* TASK OBJECTIVE:
Copy out the rows below with every "status bar" swapped for "notification bar" and nothing else changed. Omit the pictures.

* RECORDED INFORMATION:
(begin)
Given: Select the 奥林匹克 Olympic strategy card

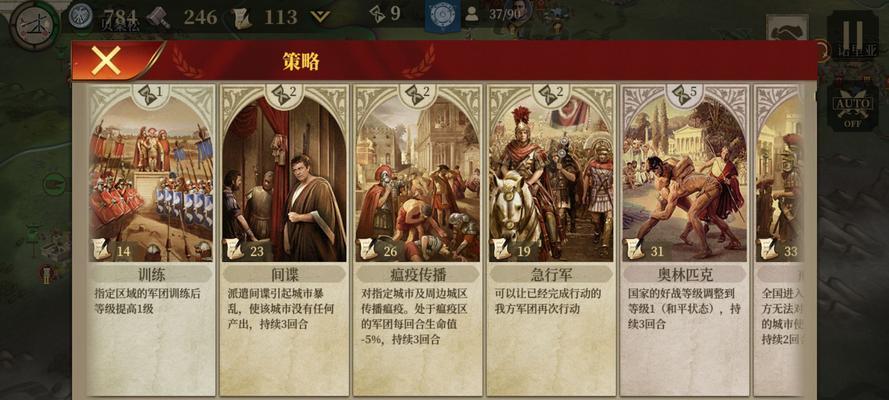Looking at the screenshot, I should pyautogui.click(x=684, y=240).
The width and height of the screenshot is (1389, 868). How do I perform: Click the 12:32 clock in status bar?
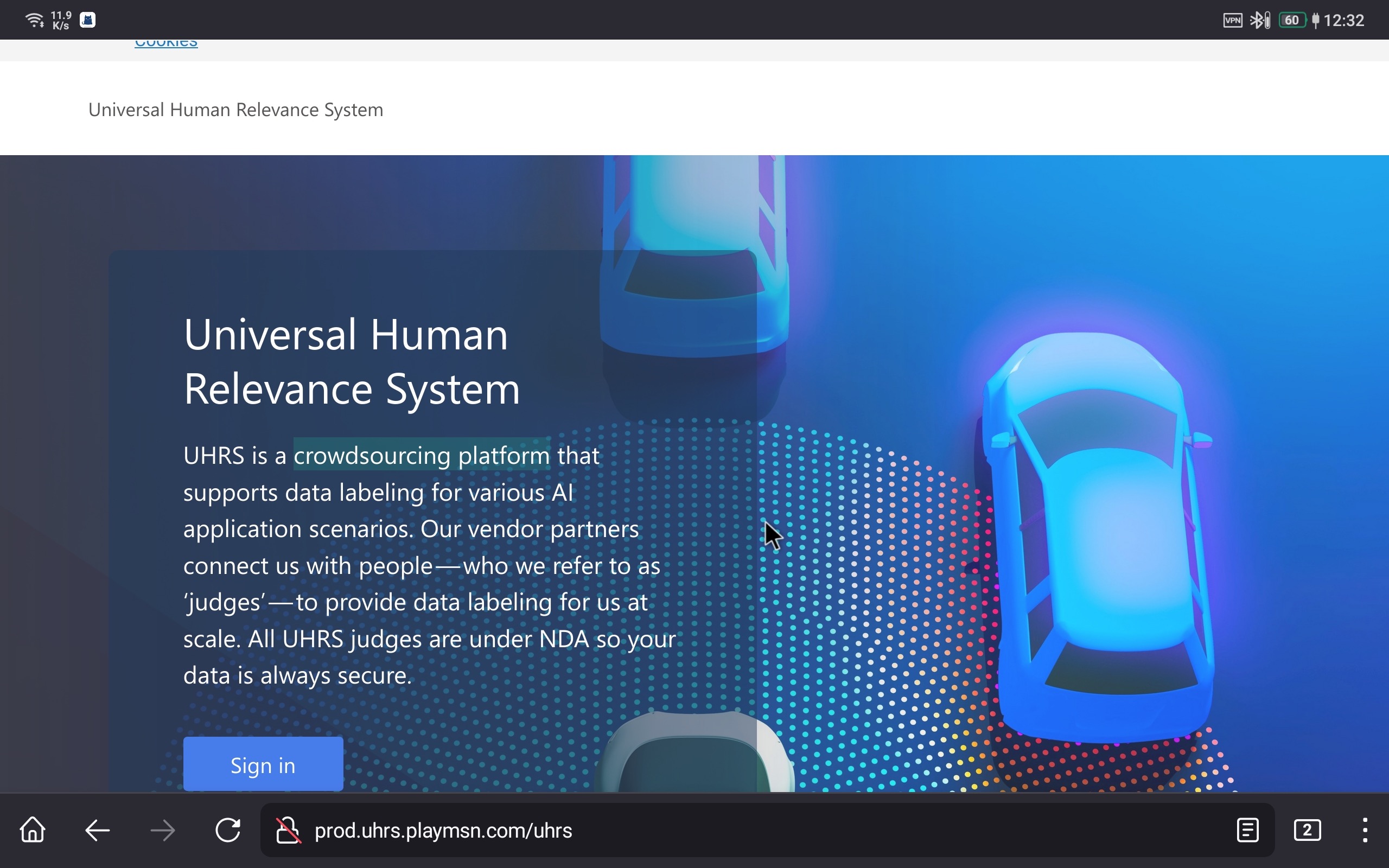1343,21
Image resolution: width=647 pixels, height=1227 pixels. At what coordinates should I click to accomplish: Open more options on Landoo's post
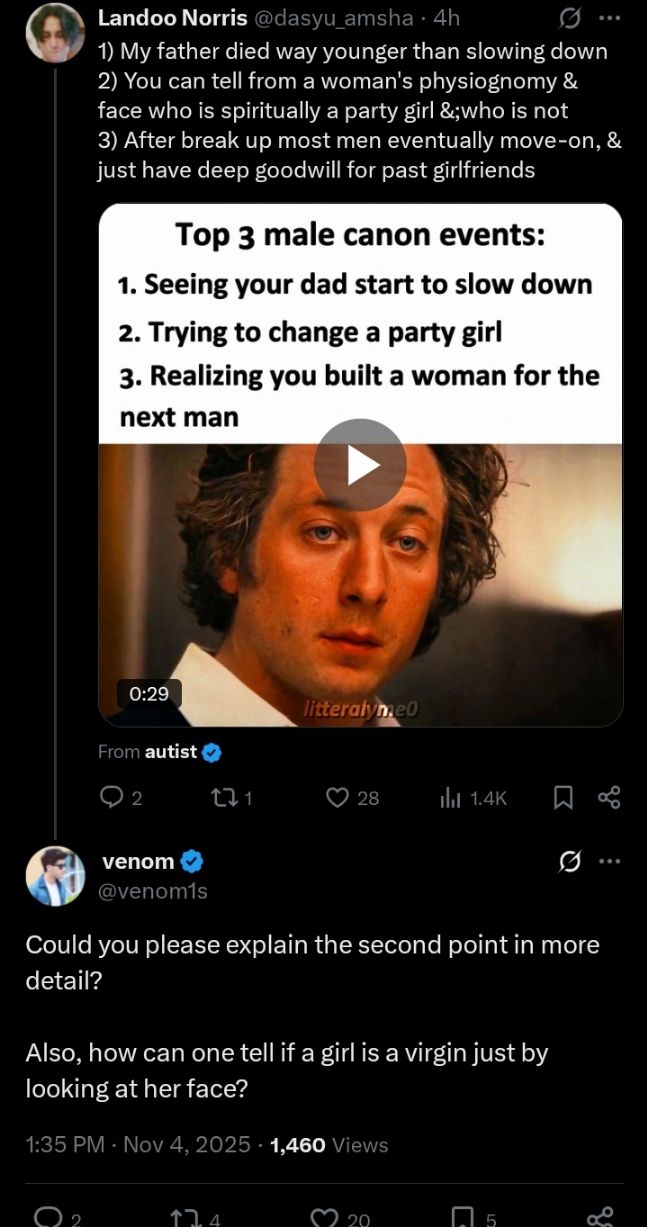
(end)
* SOLVED PROBLEM:
Given: Select the 奥林匹克 Olympic strategy card

Looking at the screenshot, I should pyautogui.click(x=684, y=240).
The width and height of the screenshot is (1389, 868). How do I perform: Click the 12:32 clock in notification bar?
1343,21
Image resolution: width=647 pixels, height=1227 pixels. At what coordinates should I click to accomplish: Open more options on Landoo's post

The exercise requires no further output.